___ Исходный отрывок ___

В условиях враждебности, порожденной неравенством в отношениях между людьми, тесно связанными друг с другом, особенно важными становились представления о милосердии и о том, что нравственно и справедливо[17]. Русские заговоры отражают упорное стремление выжить в мире, где власть и политика целиком зиждились на личностных отношениях. Заговоры, сотни которых дошли до нас в сборниках, на клочках бумаги, становившихся уликами, и в судебных отчетах, были призваны повлиять на эмоциональные связи, способные послужить во благо или во вред человеку. Эти заклинания, удивительно поэтичные, эмоциональные и образные, направляли заряд эмоций на достижение желаемой цели. Здесь, как и в других случаях, русскую магию характеризует отчаяние, служившее мотивом и движущей силой.
Из материалов колдовских процессов видно, что к XVII веку русское общество разделяло более или менее общие верования, нормы и ожидания. Стоит подчеркнуть, однако, что этой однородности не была присуща гармония, которую воображали себе, проецируя ее в прошлое, славянофилы и романтики, увлеченные московской стариной. Общность базировалась скорее на осознании каждым вездесущности иерархических отношений, порождавших насилие и связывавших общество в единое целое. Представления о колдовстве во многом вырастали из общего понимания того, где должны проходить границы насилия, до какой степени жестокость, физические мучения или эксплуатация являются приемлемыми и где начинаются крайности. Магия как ее представляли себе и практиковали низы и как ее понимали и опасались верхи применялась именно в этих точках перехода за пределы допустимого. Колдовство как потенциальная или реальная угроза служило для надзора за соблюдением норм и обязательств, для снижения жесткости предельно иерархизированной системы, а в какой-то мере и для сдерживания произвола.

___

■ Задание 1 ■
Выпишите из отрывка о русском колдовстве всё, начиная со слов «В условиях враждебности, порожденной» и до слов «и движущей силой.».
■ Задание 2 ■
Почему, согласно отрывку о русском колдовстве, общность русского общества к XVII веку не была той гармонией, которую воображали славянофилы и романтики?
■ Задание 3 ■
Продолжите отрывок о русском колдовстве с того места, где он заканчивается.

___ Данные ___

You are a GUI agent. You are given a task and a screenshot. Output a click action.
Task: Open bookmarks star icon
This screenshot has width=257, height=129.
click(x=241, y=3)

___

■ Ответ к заданию 1 ■
В условиях враждебности, порожденной неравенством в отношениях между людьми, тесно связанными друг с другом, особенно важными становились представления о милосердии и о том, что нравственно и справедливо[17]. Русские заговоры отражают упорное стремление выжить в мире, где власть и политика целиком зиждились на личностных отношениях. Заговоры, сотни которых дошли до нас в сборниках, на клочках бумаги, становившихся уликами, и в судебных отчетах, были призваны повлиять на эмоциональные связи, способные послужить во благо или во вред человеку. Эти заклинания, удивительно поэтичные, эмоциональные и образные, направляли заряд эмоций на достижение желаемой цели. Здесь, как и в других случаях, русскую магию характеризует отчаяние, служившее мотивом и движущей силой.

■ Ответ к заданию 2 ■
Эта общность держалась на том, что каждый осознавал вездесущность иерархических отношений. Эти отношения порождали насилие и именно так связывали общество в единое целое.

■ Ответ к заданию 3 ■
Это наблюдение, положенное в основу моего исследования, определило две его главные составляющие. Оно открывает новые возможности для понимания колдовства в широком смысле, для его сравнительного изучения, и одновременно предоставляет редкий шанс увидеть, как функционировало русское общество на личностном, низовом уровне. Последние сто лет или около того специалисты по русской истории тратили много энергии на обсуждение болезненного и неотступного вопроса: была ли Россия предрасположена к суровому, безудержному деспотизму, воспроизводившемуся на всех уровнях общества от царя в Москве до провинциального помещика-крепостника? Дела о колдовстве во многом служат печальным подтверждением давно высказанной мысли о вездесущем и деспотичном характере русского самодержавия и порочной патриархальной системы, но в то же время позволяют плодотворно исследовать эпизоды, во время которых иерархические структуры ставились под сомнение, подрывались или защищались теми, кто принимал их жестокую логику и в какой-то мере осознавал ее несправедливость.